The first appearance of the genus Castillomys presumably coincides with the beginning of the Pliocene ( Weerd 1976; Mein et al. 1990; Piñero and Agustí 2019; Piñero et al. 2018a, 2023), whereas it disappeared at the Early–Middle Pleistocene boundary ( Agustí et al. 1999). Martín-Suárez and Mein (1991) proposed the anagenetic evolutionary lineage Castillomys gracilis – Castillomys crusafonti – Castillomys rivas , which underwent an increase in size and better development of the longitudinal connections along the Pliocene and Early Pleistocene.
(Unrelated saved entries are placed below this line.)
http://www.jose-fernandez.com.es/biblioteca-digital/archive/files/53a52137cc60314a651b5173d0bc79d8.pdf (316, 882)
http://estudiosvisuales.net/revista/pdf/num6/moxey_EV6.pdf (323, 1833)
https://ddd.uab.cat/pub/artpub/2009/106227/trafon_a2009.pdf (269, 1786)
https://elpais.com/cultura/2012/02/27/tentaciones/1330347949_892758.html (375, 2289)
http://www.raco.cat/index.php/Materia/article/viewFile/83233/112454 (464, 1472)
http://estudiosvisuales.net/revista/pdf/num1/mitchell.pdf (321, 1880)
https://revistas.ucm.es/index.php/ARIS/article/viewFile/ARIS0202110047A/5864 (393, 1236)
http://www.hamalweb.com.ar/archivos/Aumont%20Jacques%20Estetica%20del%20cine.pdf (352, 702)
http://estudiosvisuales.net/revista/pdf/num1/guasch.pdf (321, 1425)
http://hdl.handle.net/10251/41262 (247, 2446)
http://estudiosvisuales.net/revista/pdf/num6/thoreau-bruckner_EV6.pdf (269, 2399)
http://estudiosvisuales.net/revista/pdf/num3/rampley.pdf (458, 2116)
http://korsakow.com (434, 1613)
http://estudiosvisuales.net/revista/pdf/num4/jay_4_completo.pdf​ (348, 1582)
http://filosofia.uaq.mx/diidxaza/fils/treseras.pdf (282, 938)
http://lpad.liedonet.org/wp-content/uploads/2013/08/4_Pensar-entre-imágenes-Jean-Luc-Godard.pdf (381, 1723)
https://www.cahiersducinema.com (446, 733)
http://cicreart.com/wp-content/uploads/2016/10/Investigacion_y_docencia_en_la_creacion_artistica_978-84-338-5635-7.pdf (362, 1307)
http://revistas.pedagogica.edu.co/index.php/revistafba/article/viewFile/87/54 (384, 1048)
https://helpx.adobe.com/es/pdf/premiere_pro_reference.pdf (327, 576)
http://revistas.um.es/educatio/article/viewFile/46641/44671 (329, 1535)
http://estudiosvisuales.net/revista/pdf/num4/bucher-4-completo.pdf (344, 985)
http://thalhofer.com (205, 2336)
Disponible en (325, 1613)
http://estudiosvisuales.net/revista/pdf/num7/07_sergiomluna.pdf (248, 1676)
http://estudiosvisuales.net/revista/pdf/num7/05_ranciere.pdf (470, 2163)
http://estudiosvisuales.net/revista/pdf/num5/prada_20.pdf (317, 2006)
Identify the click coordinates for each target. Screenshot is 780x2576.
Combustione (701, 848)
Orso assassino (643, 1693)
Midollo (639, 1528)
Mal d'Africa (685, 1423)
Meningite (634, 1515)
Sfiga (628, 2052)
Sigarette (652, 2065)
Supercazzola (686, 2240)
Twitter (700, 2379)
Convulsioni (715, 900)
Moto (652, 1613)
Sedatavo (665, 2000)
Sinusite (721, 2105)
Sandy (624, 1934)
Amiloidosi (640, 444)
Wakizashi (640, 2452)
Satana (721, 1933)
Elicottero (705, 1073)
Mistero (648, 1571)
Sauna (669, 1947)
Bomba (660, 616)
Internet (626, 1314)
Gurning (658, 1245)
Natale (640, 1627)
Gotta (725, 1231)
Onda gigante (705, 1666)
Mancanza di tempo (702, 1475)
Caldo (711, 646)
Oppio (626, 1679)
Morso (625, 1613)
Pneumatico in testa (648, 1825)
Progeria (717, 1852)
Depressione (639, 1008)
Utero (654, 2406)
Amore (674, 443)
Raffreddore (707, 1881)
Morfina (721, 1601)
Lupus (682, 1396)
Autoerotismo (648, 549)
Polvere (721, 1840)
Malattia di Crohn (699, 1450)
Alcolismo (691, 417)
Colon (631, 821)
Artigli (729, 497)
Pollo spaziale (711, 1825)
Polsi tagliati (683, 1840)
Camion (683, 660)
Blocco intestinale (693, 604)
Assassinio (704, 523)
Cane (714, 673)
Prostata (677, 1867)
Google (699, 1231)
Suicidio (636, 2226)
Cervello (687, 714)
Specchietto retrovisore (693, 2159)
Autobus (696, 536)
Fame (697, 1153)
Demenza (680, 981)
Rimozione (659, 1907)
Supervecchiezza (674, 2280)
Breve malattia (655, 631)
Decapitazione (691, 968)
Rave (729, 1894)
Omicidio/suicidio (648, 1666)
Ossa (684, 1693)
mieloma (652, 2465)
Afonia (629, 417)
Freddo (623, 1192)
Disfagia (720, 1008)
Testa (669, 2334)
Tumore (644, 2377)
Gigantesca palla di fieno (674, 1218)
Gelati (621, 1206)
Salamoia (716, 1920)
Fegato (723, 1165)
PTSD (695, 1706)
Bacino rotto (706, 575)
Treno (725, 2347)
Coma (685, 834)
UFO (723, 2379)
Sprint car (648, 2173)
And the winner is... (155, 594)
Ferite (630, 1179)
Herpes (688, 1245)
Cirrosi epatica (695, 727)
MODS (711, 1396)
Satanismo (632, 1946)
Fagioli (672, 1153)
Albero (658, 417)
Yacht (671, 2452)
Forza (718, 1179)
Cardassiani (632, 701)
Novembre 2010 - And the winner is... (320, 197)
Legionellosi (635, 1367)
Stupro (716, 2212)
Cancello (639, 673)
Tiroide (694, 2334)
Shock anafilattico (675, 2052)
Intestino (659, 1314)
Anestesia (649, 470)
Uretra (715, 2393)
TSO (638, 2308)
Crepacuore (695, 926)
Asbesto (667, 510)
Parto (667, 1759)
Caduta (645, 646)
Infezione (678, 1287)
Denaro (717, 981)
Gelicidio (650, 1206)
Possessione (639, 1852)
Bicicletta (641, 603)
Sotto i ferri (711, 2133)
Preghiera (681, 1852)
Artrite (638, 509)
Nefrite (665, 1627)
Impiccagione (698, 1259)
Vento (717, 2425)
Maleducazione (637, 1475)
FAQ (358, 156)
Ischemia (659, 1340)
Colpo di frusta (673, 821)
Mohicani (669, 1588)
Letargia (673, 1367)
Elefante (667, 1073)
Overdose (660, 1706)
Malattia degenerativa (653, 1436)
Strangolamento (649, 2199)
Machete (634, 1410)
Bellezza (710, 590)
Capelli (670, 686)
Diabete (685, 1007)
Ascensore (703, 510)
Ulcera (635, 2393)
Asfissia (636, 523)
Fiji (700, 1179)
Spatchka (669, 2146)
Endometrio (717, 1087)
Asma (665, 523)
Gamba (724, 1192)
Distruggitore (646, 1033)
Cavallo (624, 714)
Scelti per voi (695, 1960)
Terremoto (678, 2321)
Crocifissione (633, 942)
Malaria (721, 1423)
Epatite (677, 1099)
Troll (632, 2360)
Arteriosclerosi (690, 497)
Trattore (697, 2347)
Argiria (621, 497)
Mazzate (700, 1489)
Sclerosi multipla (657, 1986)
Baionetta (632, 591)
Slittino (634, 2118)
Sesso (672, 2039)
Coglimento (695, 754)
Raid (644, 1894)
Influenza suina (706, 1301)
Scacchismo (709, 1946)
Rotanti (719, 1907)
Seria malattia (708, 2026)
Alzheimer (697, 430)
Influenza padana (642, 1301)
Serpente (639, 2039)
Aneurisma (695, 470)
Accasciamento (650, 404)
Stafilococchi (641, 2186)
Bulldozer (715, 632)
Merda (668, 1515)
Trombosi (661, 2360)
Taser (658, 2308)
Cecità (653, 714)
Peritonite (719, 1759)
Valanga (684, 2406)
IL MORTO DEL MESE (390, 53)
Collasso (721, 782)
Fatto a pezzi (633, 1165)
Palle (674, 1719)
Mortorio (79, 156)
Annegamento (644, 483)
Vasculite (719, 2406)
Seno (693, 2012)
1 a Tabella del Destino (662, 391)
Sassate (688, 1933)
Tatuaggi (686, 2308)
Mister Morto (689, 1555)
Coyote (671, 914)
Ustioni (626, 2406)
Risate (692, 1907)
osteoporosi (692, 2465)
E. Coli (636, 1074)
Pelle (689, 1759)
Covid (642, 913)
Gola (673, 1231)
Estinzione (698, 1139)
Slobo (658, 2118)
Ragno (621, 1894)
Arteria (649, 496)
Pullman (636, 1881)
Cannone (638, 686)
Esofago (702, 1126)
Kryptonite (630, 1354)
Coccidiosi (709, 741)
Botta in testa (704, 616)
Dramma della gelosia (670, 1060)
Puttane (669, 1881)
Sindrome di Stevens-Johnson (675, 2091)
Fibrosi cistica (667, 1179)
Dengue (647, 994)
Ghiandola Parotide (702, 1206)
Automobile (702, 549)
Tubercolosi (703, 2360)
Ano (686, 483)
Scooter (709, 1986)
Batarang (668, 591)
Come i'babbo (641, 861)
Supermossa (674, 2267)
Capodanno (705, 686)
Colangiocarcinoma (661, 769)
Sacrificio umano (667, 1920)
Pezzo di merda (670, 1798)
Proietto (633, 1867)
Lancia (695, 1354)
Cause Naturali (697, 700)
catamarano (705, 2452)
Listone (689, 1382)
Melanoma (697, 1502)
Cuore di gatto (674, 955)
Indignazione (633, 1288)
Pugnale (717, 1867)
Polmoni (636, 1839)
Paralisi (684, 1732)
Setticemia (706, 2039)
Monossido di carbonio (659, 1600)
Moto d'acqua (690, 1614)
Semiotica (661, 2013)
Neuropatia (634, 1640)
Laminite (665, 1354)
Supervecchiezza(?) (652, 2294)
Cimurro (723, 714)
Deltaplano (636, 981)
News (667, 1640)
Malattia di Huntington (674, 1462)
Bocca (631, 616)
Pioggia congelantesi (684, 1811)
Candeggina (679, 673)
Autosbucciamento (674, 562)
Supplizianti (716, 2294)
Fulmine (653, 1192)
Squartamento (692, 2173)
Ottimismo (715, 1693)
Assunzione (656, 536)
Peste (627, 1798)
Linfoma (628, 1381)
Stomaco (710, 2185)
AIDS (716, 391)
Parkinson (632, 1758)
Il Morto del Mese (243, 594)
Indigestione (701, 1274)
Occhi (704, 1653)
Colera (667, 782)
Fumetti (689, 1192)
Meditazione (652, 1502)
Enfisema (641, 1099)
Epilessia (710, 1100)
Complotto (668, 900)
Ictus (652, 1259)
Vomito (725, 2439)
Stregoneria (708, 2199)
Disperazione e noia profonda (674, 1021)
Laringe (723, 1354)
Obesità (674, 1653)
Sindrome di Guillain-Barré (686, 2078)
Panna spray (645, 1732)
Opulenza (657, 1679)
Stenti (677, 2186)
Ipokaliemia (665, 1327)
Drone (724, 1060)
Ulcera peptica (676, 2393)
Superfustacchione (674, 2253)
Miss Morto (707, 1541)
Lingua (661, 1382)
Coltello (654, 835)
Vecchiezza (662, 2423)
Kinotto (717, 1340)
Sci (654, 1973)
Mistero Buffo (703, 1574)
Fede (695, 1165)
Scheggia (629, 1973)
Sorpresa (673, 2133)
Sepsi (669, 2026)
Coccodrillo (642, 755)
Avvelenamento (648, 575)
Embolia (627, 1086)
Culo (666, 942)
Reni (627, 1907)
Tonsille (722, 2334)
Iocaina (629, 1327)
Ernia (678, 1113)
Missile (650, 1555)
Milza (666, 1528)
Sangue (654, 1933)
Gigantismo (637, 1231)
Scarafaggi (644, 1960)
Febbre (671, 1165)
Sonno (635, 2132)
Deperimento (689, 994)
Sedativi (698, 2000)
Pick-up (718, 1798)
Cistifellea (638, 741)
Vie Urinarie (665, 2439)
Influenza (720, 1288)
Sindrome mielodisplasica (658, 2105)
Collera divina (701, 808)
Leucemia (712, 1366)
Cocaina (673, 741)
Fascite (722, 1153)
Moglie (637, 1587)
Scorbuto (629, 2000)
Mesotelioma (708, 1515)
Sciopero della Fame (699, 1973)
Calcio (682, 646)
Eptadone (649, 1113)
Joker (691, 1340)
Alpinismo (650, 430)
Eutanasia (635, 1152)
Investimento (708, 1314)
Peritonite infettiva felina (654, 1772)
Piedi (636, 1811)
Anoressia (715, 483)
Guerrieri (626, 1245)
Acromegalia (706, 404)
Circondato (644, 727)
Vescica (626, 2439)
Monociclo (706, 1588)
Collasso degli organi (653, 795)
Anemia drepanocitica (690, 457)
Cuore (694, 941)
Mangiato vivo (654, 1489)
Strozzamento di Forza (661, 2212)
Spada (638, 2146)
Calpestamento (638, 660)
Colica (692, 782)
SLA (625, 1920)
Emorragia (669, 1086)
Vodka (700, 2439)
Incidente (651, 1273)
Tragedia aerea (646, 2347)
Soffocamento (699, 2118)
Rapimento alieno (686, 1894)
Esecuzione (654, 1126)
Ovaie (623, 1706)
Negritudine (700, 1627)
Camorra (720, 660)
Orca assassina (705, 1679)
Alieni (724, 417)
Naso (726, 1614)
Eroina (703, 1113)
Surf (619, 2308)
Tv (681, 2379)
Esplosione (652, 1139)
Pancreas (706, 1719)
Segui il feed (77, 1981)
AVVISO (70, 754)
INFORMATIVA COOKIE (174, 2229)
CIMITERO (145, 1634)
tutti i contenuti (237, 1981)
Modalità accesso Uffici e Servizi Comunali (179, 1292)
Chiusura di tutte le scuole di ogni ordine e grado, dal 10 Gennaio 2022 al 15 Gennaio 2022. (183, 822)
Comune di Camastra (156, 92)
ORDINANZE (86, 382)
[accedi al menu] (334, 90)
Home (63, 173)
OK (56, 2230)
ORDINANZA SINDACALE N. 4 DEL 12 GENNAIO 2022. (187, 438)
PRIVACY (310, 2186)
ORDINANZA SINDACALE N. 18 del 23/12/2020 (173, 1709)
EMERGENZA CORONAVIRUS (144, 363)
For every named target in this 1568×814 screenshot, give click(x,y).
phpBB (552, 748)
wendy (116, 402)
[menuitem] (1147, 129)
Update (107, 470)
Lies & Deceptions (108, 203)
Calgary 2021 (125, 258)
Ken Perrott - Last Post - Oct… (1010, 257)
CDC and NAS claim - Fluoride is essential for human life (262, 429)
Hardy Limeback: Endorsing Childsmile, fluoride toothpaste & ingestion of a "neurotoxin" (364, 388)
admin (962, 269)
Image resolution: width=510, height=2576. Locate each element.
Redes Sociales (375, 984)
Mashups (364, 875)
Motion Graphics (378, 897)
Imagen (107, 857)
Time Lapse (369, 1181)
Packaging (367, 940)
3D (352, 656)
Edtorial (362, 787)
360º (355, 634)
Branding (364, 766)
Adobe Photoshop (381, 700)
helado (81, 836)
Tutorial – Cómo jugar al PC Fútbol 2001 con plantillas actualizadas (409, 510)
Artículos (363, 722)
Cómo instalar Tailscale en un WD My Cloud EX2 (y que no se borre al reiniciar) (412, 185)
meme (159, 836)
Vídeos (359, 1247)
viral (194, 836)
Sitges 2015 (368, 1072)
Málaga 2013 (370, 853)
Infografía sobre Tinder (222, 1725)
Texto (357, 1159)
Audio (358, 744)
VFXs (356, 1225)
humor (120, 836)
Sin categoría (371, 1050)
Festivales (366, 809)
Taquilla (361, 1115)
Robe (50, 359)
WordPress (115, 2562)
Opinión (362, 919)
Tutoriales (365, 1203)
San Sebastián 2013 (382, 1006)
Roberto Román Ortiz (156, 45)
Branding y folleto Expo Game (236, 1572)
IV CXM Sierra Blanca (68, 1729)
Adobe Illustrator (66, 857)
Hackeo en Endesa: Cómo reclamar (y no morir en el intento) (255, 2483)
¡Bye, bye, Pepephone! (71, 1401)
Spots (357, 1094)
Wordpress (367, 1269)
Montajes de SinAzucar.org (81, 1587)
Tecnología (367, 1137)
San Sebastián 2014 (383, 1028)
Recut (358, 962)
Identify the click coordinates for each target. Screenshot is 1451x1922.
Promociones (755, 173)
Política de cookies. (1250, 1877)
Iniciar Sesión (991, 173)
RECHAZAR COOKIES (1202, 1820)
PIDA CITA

Stratigraphic and geographic range.—Early Pleistocene; Iberoccitan province, Spain ( Michaux 1969; Mein et al. 1978; Martín Suárez and Mein 1991; Minwer-Barakat et al. 2005; Piñero et al. 2020, 2023; among others). Castillomys rivas has been found in a number of Early Pleistocene localities from Spain and southern France. The oldest populations of Castillomys rivas have been identified in earliest Pleistocene localities, such as Tollo de Chiclana 10 and 10B (MN17; Guadix-Baza Basin, Spain; Minwer-Barakat et al. 2005) and Valdeganga 7 (MN17; Spain; Mein et al. 1978). The youngest record of this species has been reported from the late Early Pleistocene site of Cúllar-Baza B (Guadix-Baza Basin, Spain; Agustí et al. 1999).